C'est normal, tout le monde est stressé et même tout le monde est stressé pour n'importe quel combat. N'importe quel gars que tu affrontes, l'objectif c'est de gagner et voilà clairement c'est encore une fois un combat supplémentaire, une étape de plus. Ruffy, c'est un mec qui est rentré dans le top 15, ressorti rapidement, il est autour de la 15e place. Entre la 15e et la 18e place, quelque chose comme ça. Pour moi, c'est l'occasion de rappeler à tout le monde que le top 15, ça n'est qu'une étape et que je vais continuer à avancer.
Baba Diagne, notre spécialiste des sports de combat, disait de Ruffy que c'est le meilleur combattant non classé toutes catégories confondues. On l'a eu ce matin, il n'est pas dans le trash talk, il est hyper posé par rapport à un Caio Borralho assez extravagant, par rapport à un Carlos Prates qui fume des cigarettes. Il y a plein de similitudes avec vous, ça parle dans la cage...

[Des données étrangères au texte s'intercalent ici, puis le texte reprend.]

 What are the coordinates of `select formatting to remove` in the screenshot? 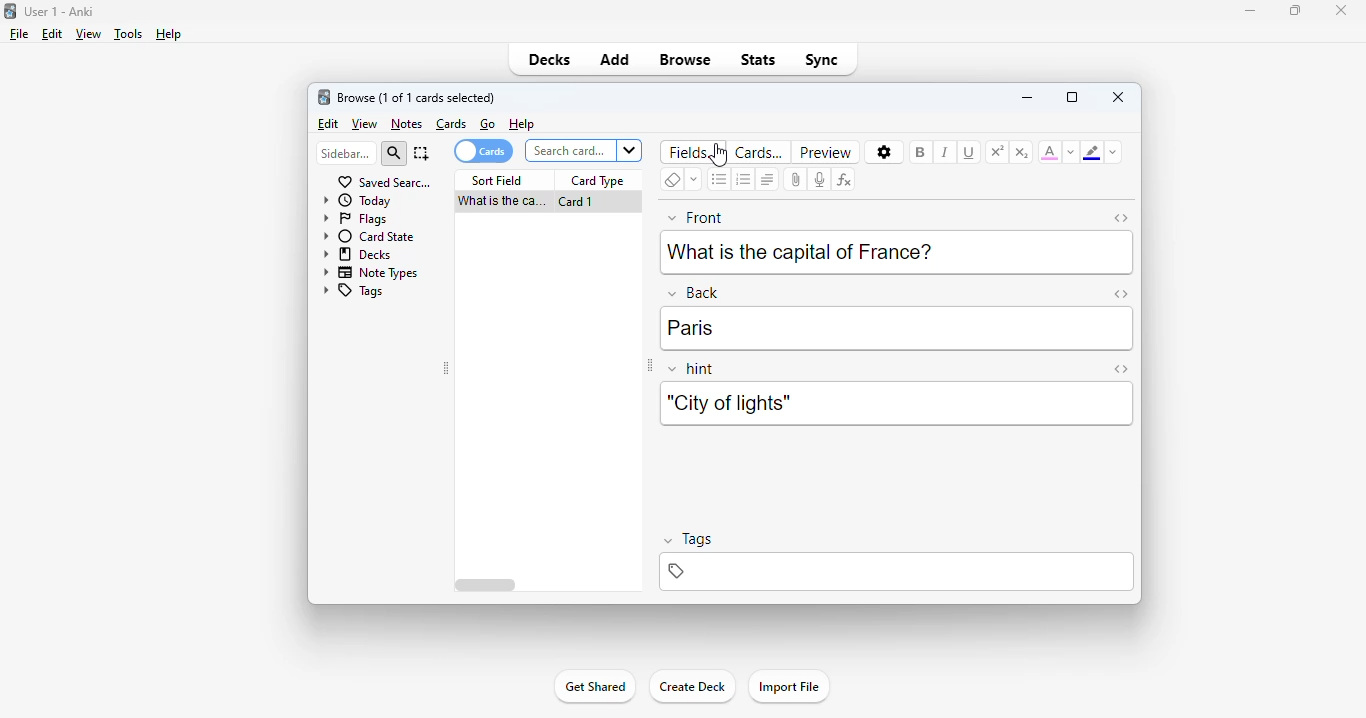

Oui bien sûr, je pense qu'on va tous les deux parler dans la cage et faire notre boulot, ça va être un combat qui va être explosif. On a deux styles très différents et celui qui aura la capacité d'imposer son style va remporter le combat tout simplement. Ca va être un combat qui va être violent et pour l'un et pour l'autre et moi c'est ce que j'attends de toute manière. Je suis là pour me tester, je fais ce sport à la base par passion et j'ai le bonheur avec Nico (Ott, son coach, NDLR) et l'équipe d'avoir retrouvé tout le goût pour ce sport tout simplement. Donc là, j'ai envie surtout de remporter ce challenge avant de penser à autre chose. Je fais abstraction de tout le reste, je me suis éloigné de beaucoup de choses pour vraiment être focus sur ce que j'aime. Et ce que j'aime, c'est m'entraîner et devenir le meilleur combattant au monde. C'est ça la chose à laquelle j'aspire. Et donc pour moi, ça n'est qu'une étape que je ne prends pas à la légère, mais j'ai à coeur de prouver samedi que je suis là et qu'il va falloir compter sur moi dans cette catégorie.

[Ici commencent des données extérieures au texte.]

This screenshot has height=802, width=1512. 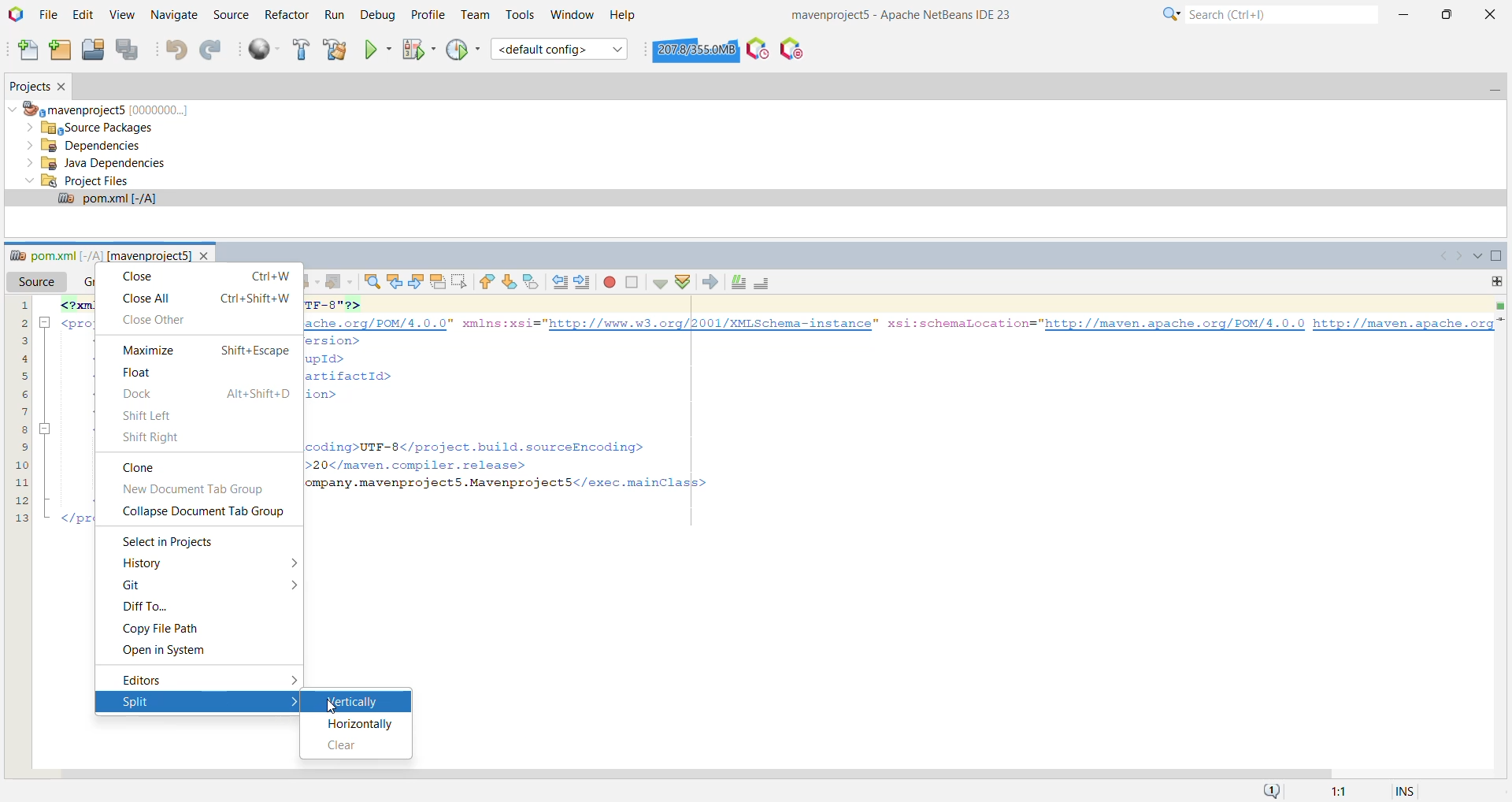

Vous utilisez le mot "décomplexé". Peut-être qu'avant vous combattiez pour toute une patrie, aujourd'hui vous combattez pour vous, votre femme et votre fille aussi, un cercle plus refermé. Mais c'est plus léger...

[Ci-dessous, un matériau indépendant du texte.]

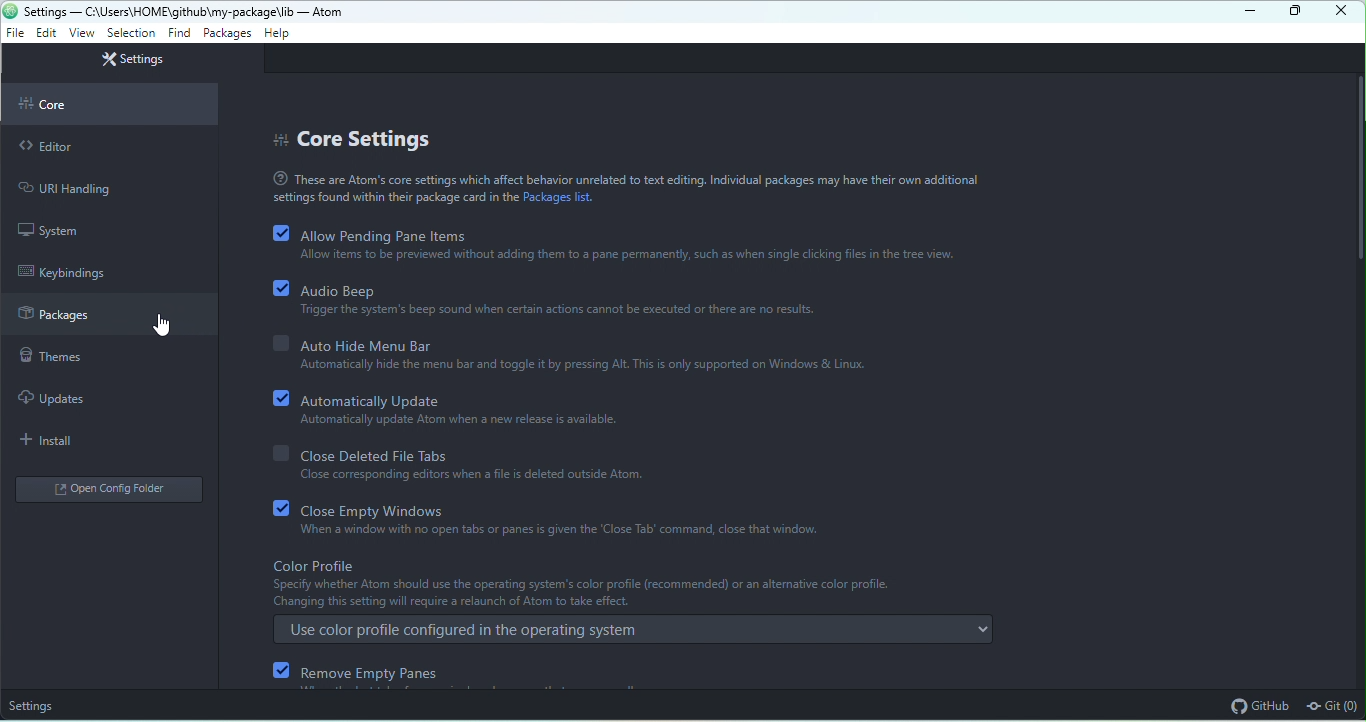  I want to click on maximize, so click(1295, 12).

En fait, je pense que tu apprends à gérer la pression médiatique différemment, à gérer les enjeux. En fait, tu t'inventes des enjeux supplémentaires, des pressions que tu te mets mais en réalité, c'est toujours à toi de choisir si ça te touche ou pas. Donc avoir la capacité de faire abstraction de tout ça, c'est quelque chose que j'ai appris uniquement après le combat contre Moicano (défaite par arrêt de l'arbitre à l'UFC Paris 3, en septembre 2024, NDLR) et que je vis aujourd'hui. Et ça fait du bien donc je suis très focus sur ma famille, mes amis, sur moi-même et sur notre aventure dans ce sport et surtout sur ce que j'ai à faire samedi.
On pensait que Nicolas Ott allait "calmer la bête". Mais on vous a entendu dire qu'au premier round samedi soir, il y aurait de la violence...
Nicolas, il prend les points forts de ses combattants et il essaye de les sublimer et d'effacer au maximum les points faibles. Et après, en fonction de l'adversaire, on a des adaptations sur certaines distances, sur certaines choses, sur certains coups, sur certaines attitudes. Mais en réalité, dans le MMA, 90% du temps c'est le combattant qui impose son style qui gagne. Khabib (Nurmagomedov, légende de l'UFC, NDLR), il ne gagnait pas en strikant, il n'a jamais gagné aucun combat en strikant. Tu ne changes pas le style, l'ADN d'un combattant. Par contre, tu peux améliorer les outils qu'il a, les armes qu'il a pour être encore meilleur avec l'expérience aussi, l'améliorer aussi bien offensivement que défensivement.
Quand on regarde les statistiques de ce combat, Benoît, vous vous tenez à quelques 7 minutes de temps passé dans la cage à 2 secondes près, aux pourcentage de coups significatifs... Pourtant la différence, elle se situe sur les amenées au sol. Est-ce que ton chemin dans ce combat, c'est le sol?
Mon chemin dans ce combat, c'est de faire un combat de MMA. Je pense qu'il n'a jamais affronté un mec aussi dur que moi, ça il va s'en rendre compte samedi. Et je ne pense pas qu'il ait eu affaire à de la variété. La variété, c'est important, ça fait partie de mes outils à moi. C'est un excellent combattant mais clairement, moi je vais jouer toutes mes cartes pour le vaincre et ça passera par toutes les cases que peut englober le MMA: le striking, la lutte et le sol. Nous, on veut un combat engagé, c'est ça qu'on veut.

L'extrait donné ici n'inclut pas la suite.